Female sexual dysfunction:

  • causes;
  • inhibitions resulting from upbringing in a family environment,
  • conflicts in contact with a partner;
  • state of tiredness, lack of sleep, exhaustion, excessive burden of various duties;
  • fear of pregnancy;
  • mistakes made in the technique of sexual intercourse;
  • associating with a partner on the principle of common sense;
  • the inability to fit sexually;
  • lack of acceptance of orgasm achieved as a result of caressing the clitoris and waiting for orgasm as a result of intercourse;
  • lack of conditions ensuring intimacy of intercourse;
  • negative attitude and prejudice against men.

Female sexual dysfunction: treatment

Sexual dysfunction, contrary to what many women think about them, will not go through alone. Sexual dysfunctions in women require therapy and it is best carried out with the participation of a partner, because their basis is the relationship with the partner and the relationship assessment. The chances of effective therapy grow when the woman is honest with the therapist and has full partner support.

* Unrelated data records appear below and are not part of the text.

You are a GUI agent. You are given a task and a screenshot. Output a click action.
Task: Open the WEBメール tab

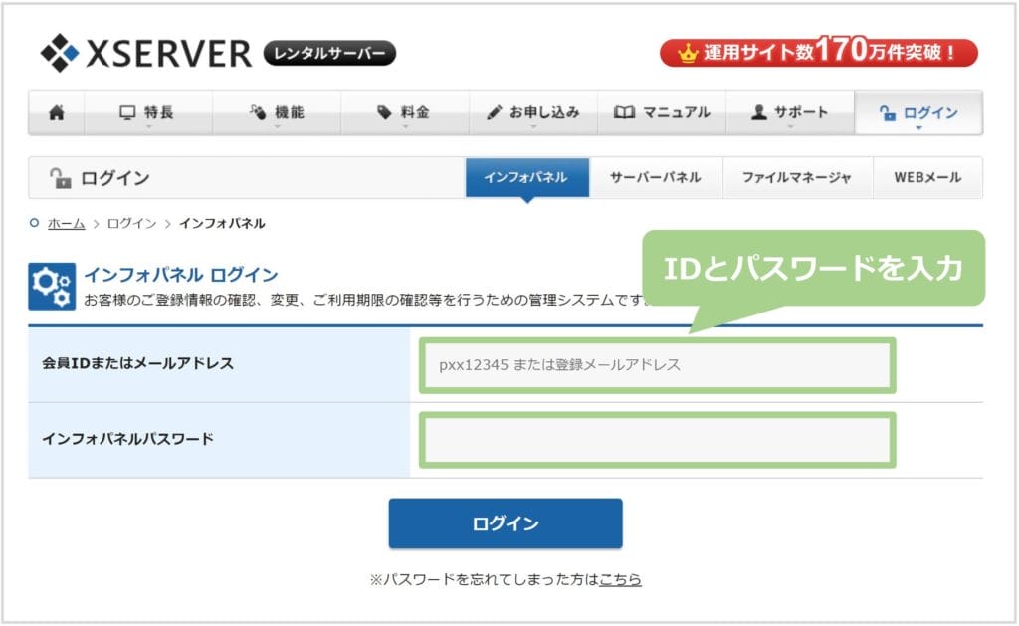tap(927, 177)
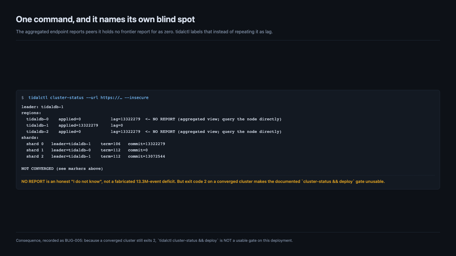
Task: Click the tidaldb-0 NO REPORT marker
Action: pos(213,119)
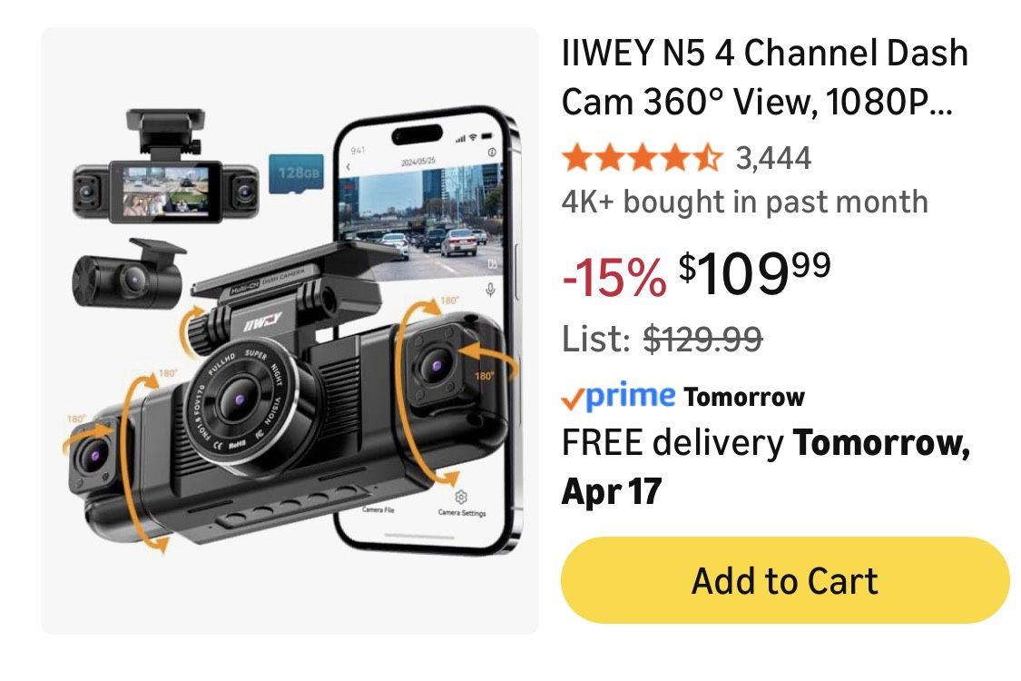Open the 3,444 reviews count
This screenshot has height=681, width=1021.
pos(773,158)
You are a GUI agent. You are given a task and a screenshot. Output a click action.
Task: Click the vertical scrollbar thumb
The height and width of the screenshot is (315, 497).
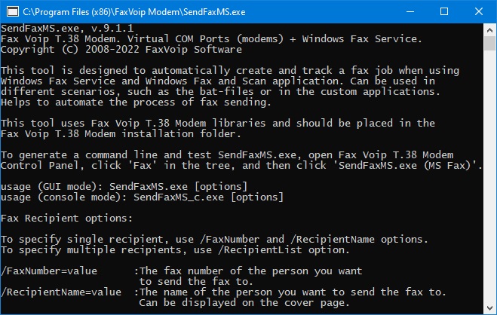(x=489, y=43)
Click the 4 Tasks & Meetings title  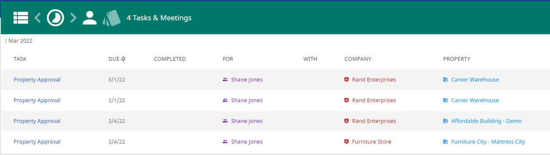(x=159, y=18)
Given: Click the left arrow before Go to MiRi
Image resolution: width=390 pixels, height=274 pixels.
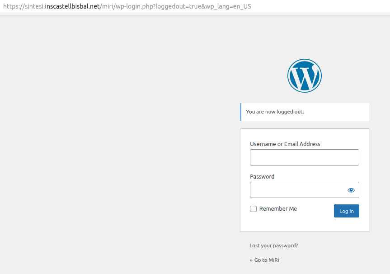Looking at the screenshot, I should pos(251,260).
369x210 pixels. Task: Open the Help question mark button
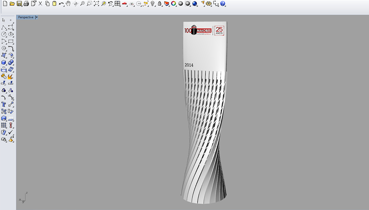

Female sexual dysfunction: anorgasmia or lack of orgasm

Anorgasmia, or lack of orgasm, is a problem that may be accompanied by minor hormonal disorders. Anorgasmia may be primary – a woman from sexual initiation never peaked, or secondary. Lack of orgasm can be associated with sexual indifference, lack of excitement or sexual needs in general. Anorgasmia may be associated with reluctance or even disgust to the partner, although sometimes this disorder does not exclude the feeling of sex pleasure in spite of the lack of orgasm. Anorgasmia may also appear after childbirth when a woman does not see the world outside of her child.

Female sexual dysfunction: painful cohabitation or dyspareunia

Dyspareunia, or painful coexistence, makes the woman avoid sex because it makes her feel pain. Why? The cause may be inflammation of the vagina and vulva and fungal infections, although it often turns out to be the cause lies in conflicts with the partner and has a neurotic background.

Female sexual dysfunction: vaginism or muscle contraction

The vagina often occurs in women who are afraid of defloration. It also affects women with anxiety and anxiety, or with a lack of partner’s acceptance. Sometimes her victims are hysterical. Subsequent unsuccessful attempts to intercourse may only increase the vagina, hence the need for expert intervention.

Female sexual dysfunction: hypolibidemia

Hypolibidemia is a decrease in sexual needs, sexual indifference (while maintaining the ability to experience orgasm). This may be due to various factors, but usually the hypolibidae underlies the monotony and routine of intercourse and neutralization of the partner and bored with him.

Female sexual dysfunction: hyperlbidemia

Hyperlybidemia is an excessive need for sexual activity. It can be caused by hormones, but it also develops on the neurotic basis: sex begins to be a tool to relieve tension, it becomes an escape from everyday life.